◆ **EXTRACT**
┄┄┄┄┄┄

5.06 Litigation. Except as set forth on Schedule 5.06, there is no
Litigation pending or, to the knowledge of Borrower, threatened or contemplated,
at law, in equity, in arbitration or before any Governmental Authority, by or
against Borrower, any Scheduled Affiliate, any of their respective Subsidiaries
or against any of their respective properties, assets (including any Collateral
or Principal Agreement), Business or any Property, or revenues, or affecting or
pertaining this Agreement or any other Loan Document, or any of the transactions
contemplated hereby. None of the Litigation identified on Schedule 5.06 would,
individually or in the aggregate, if determined adversely, reasonably be
expected to have a Material Adverse Effect. Borrower will cause the Litigation
with the SummitBridge Parties identified in Schedule 5.06 to be dismissed with
prejudice in accordance with the Settlement Agreement immediately following the
consummation of the Settlement Transaction.
5.07 No Default. Neither Borrower nor any Subsidiary is in default
under or with respect to any Contractual Obligation that could, either
individually or in the aggregate, reasonably be expected to have a Material
Adverse Effect. No Default or Event of Default has occurred and is continuing or
would result from the consummation of the transactions contemplated by this
Agreement or any other Loan Document.
5.08 Ownership of Property; Liens. (a) Neither Borrower nor any
Subsidiary owns or has agreed to acquire any real property.
29
(b) Schedule 5.08 accurately identifies all real property leased or
occupied by Borrower or any Subsidiary, and Borrower and each Subsidiary has
valid leasehold interests in all such real property.
(c) The property of Borrower and its Subsidiaries is subject to no
Liens, other than Liens permitted by Section 7.01 and the Permitted
Encumbrances.
5.09 Environmental Compliance. To the knowledge of Borrower, there are
no violations, nor any claims alleging potential liability or responsibility for
violation, of any Environmental Law by Borrower or any of its Subsidiaries that,
individually or in the aggregate, would reasonably be expected to have a
Material Adverse Effect.
5.10 Insurance. Borrower and its Subsidiaries are in compliance with
the Insurance Requirements.

┄┄┄┄┄┄

◆ **WRITTEN REQUEST A**
Reproduce a passage of the loan agreement extract word for word. Begin at the words "5.07 No Default." and stop after the words "such real property.".
◆ **WRITTEN REQUEST B**
According to the loan agreement extract, is each statement true? (i) Neither Borrower nor any Subsidiary owns real property. (ii) The Litigation with the SummitBridge Parties is to be dismissed without prejudice. (iii) The property of Borrower and its Subsidiaries is subject to no Liens of any kind. Answer yes or no for each, and quote the words that decide it.

◆ **DATASET RECORDS**
┄┄┄┄┄┄

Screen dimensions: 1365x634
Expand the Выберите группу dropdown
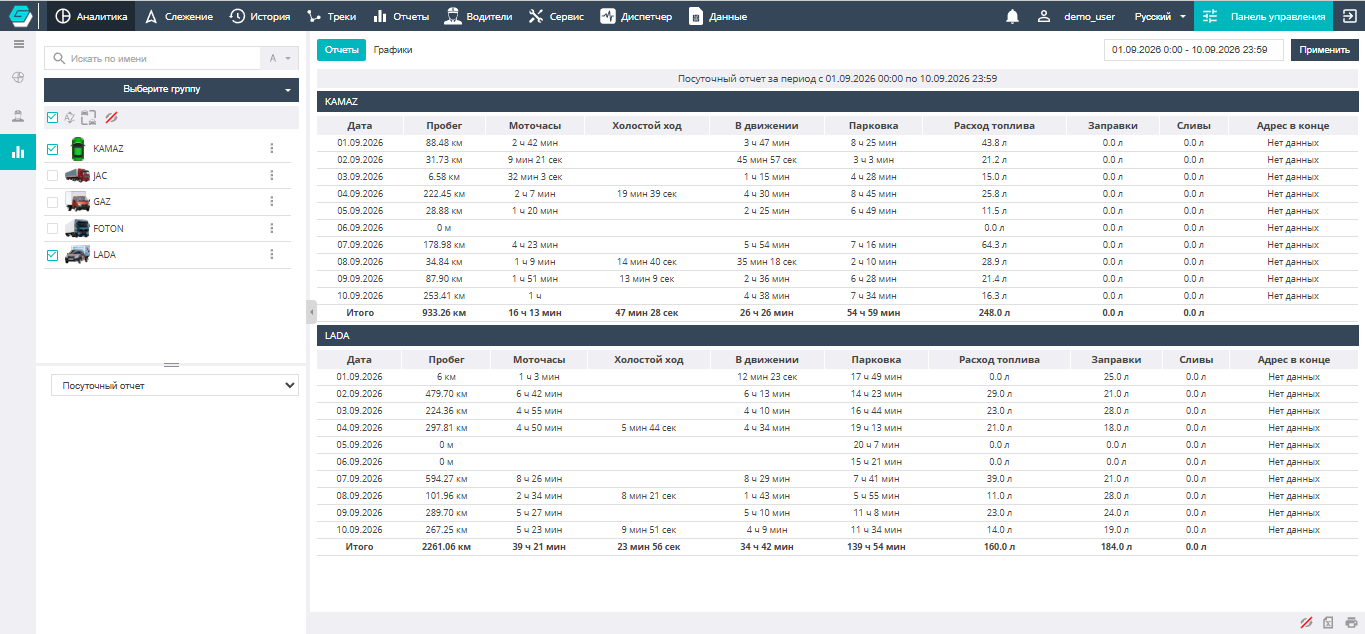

┄┄┄┄┄┄

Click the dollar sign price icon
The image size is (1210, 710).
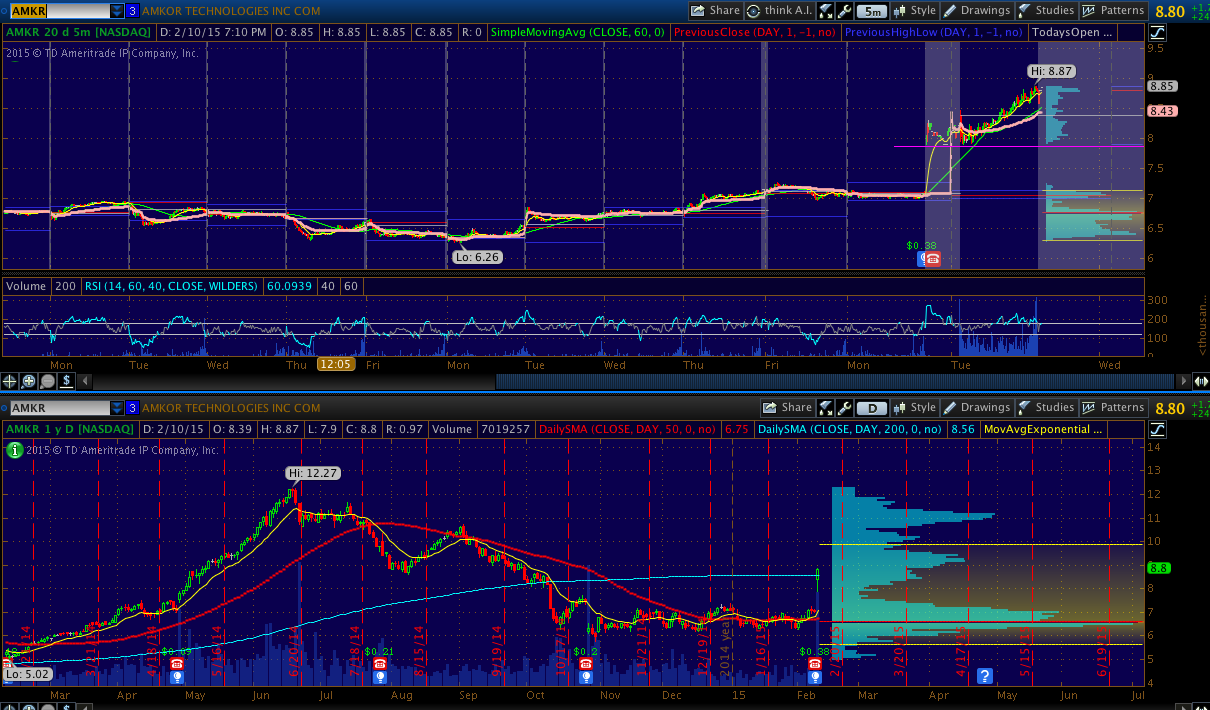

┄┄┄┄┄┄

◆ **CORRECT RESPONSE A**
5.07 No Default. Neither Borrower nor any Subsidiary is in default
under or with respect to any Contractual Obligation that could, either
individually or in the aggregate, reasonably be expected to have a Material
Adverse Effect. No Default or Event of Default has occurred and is continuing or
would result from the consummation of the transactions contemplated by this
Agreement or any other Loan Document.
5.08 Ownership of Property; Liens. (a) Neither Borrower nor any
Subsidiary owns or has agreed to acquire any real property.
29
(b) Schedule 5.08 accurately identifies all real property leased or
occupied by Borrower or any Subsidiary, and Borrower and each Subsidiary has
valid leasehold interests in all such real property.

◆ **CORRECT RESPONSE B**
(i) Yes: "Neither Borrower nor any Subsidiary owns or has agreed to acquire any real property."
(ii) No: "to be dismissed with prejudice in accordance with the Settlement Agreement"
(iii) No: "subject to no Liens, other than Liens permitted by Section 7.01 and the Permitted Encumbrances"